◆ Rows from a screen grounding dataset ◆
┌──

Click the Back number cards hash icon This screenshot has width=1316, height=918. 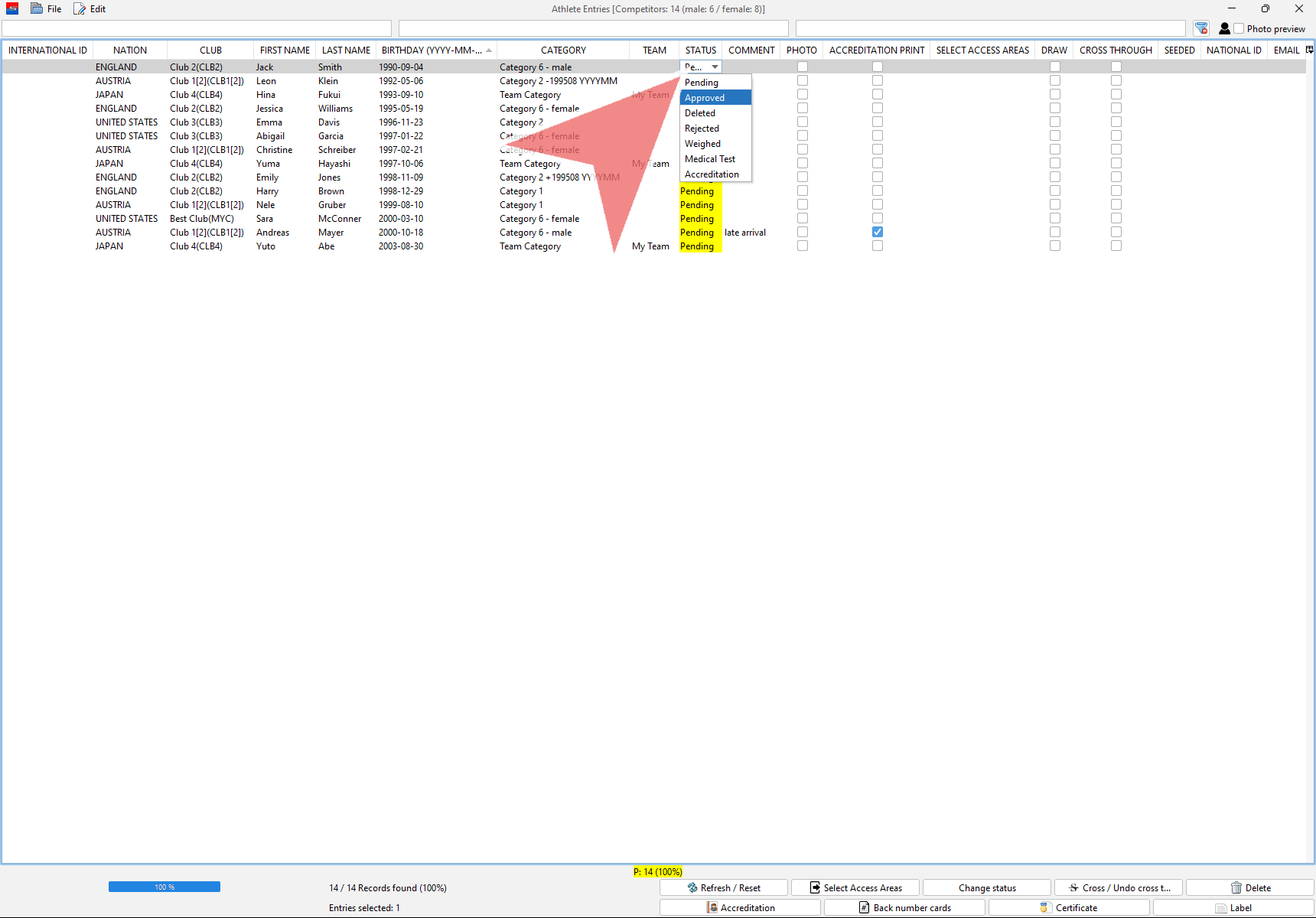pyautogui.click(x=864, y=908)
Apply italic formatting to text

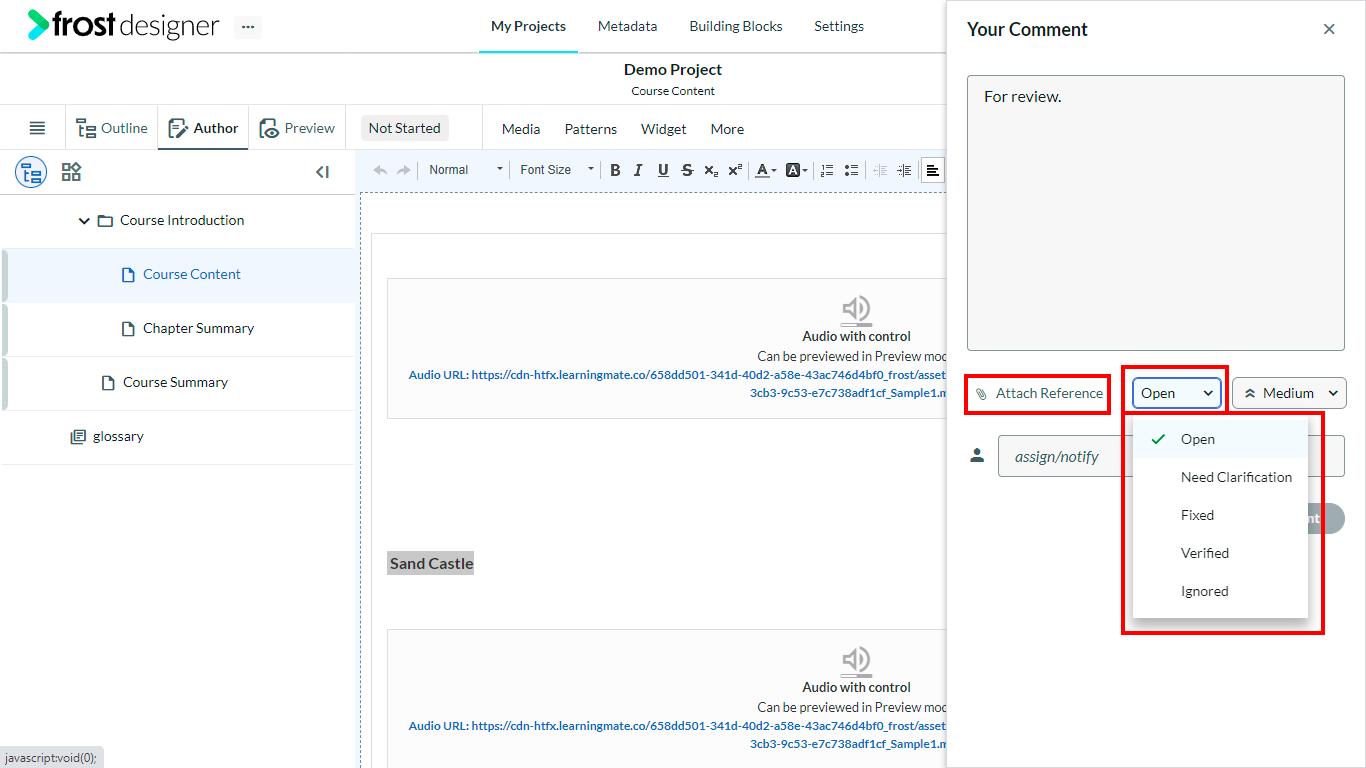point(638,170)
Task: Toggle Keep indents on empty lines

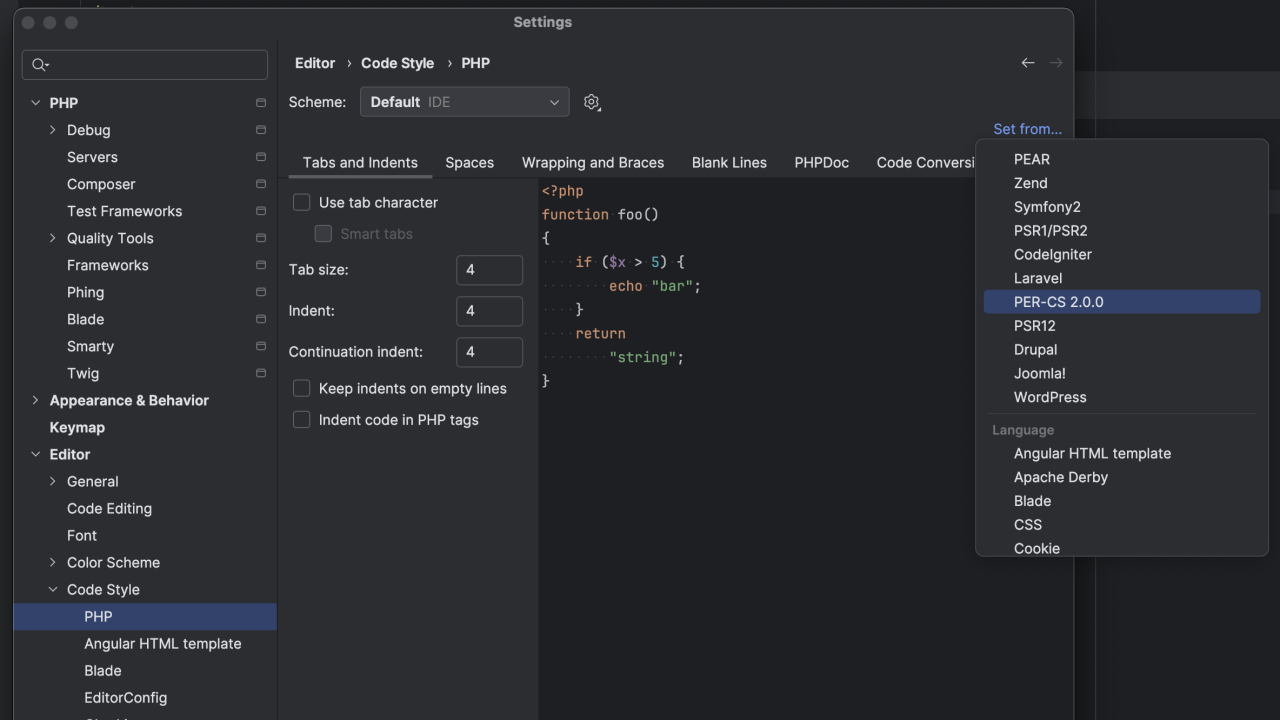Action: (x=301, y=388)
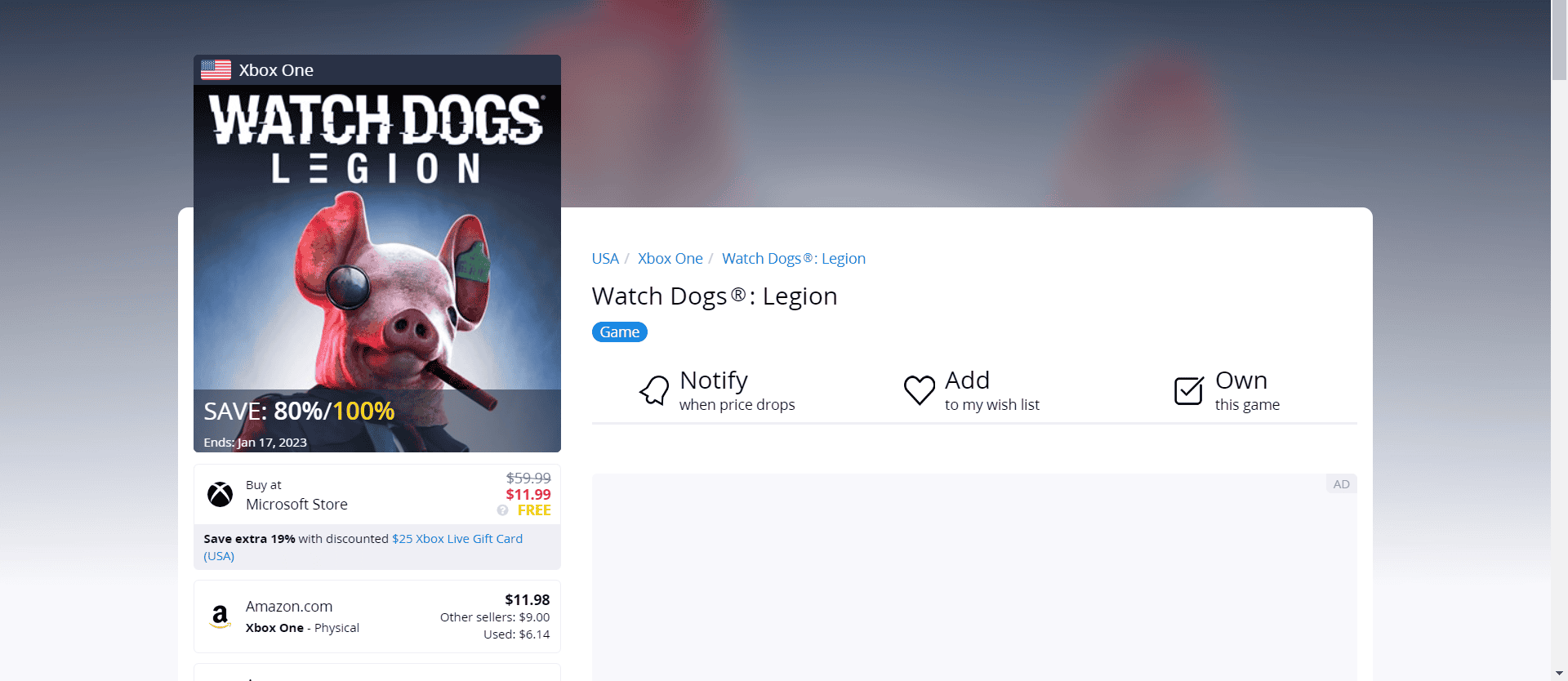Click the question mark beside FREE

[x=502, y=510]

└──

◆ Task brief ◆
Return the part of the data that opens with the line containing "Apply italic formatting to text" and continues through the end of the data, reproducing every line verbatim. Leave the pictures out of your answer.

◆ Result ◆
Apply italic formatting to text

point(638,170)
Task: Toggle Keep indents on empty lines

Action: (x=301, y=388)
Click the question mark beside FREE

[x=502, y=510]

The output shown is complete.